EXERCISE AIM: Please update the data from the line containing "Task: Click scroll-up arrow in category list" through the end of the data, changing "scroll-up arrow" to "upward arrow" and leaving all else unchanged. Omit the pictures from your answer.

SUPPLIED ENTRIES:
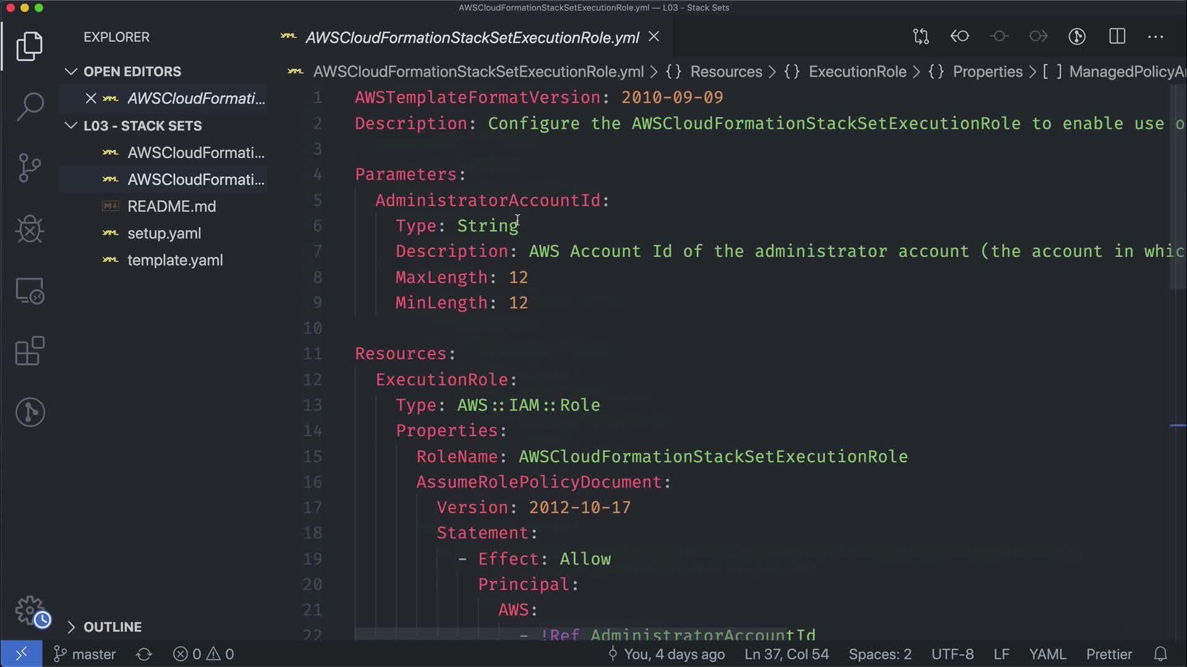
Task: Split the editor to the right
Action: pyautogui.click(x=1117, y=37)
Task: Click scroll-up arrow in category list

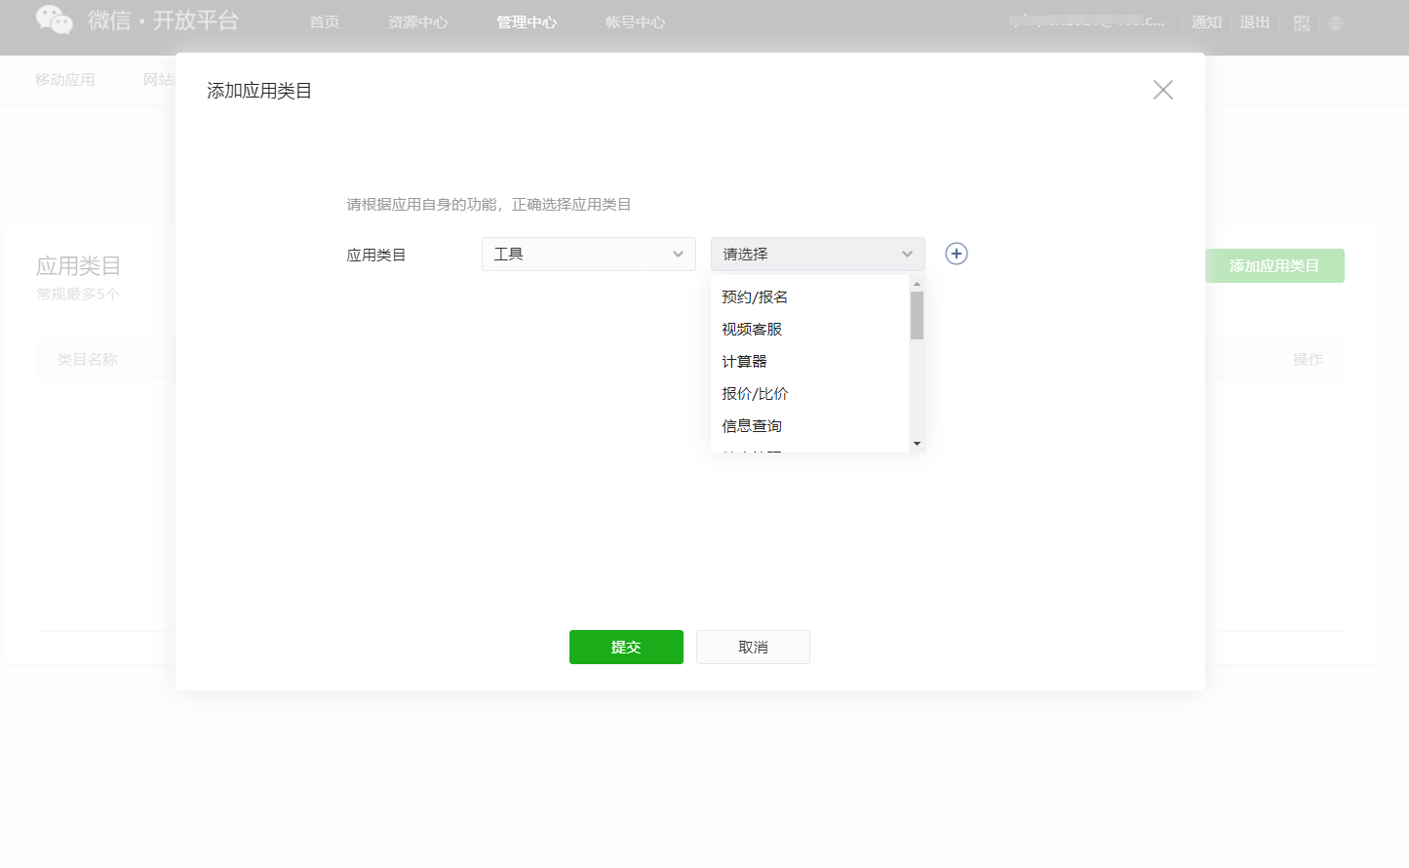Action: point(917,284)
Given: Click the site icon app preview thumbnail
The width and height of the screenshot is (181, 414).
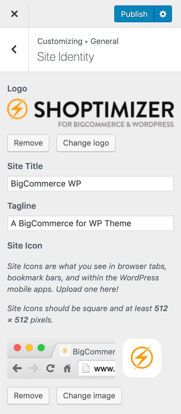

ANSWER FOR THE TASK:
Task: Click upward arrow in category list

Action: point(917,284)
Given: Click the site icon app preview thumbnail
The width and height of the screenshot is (181, 414).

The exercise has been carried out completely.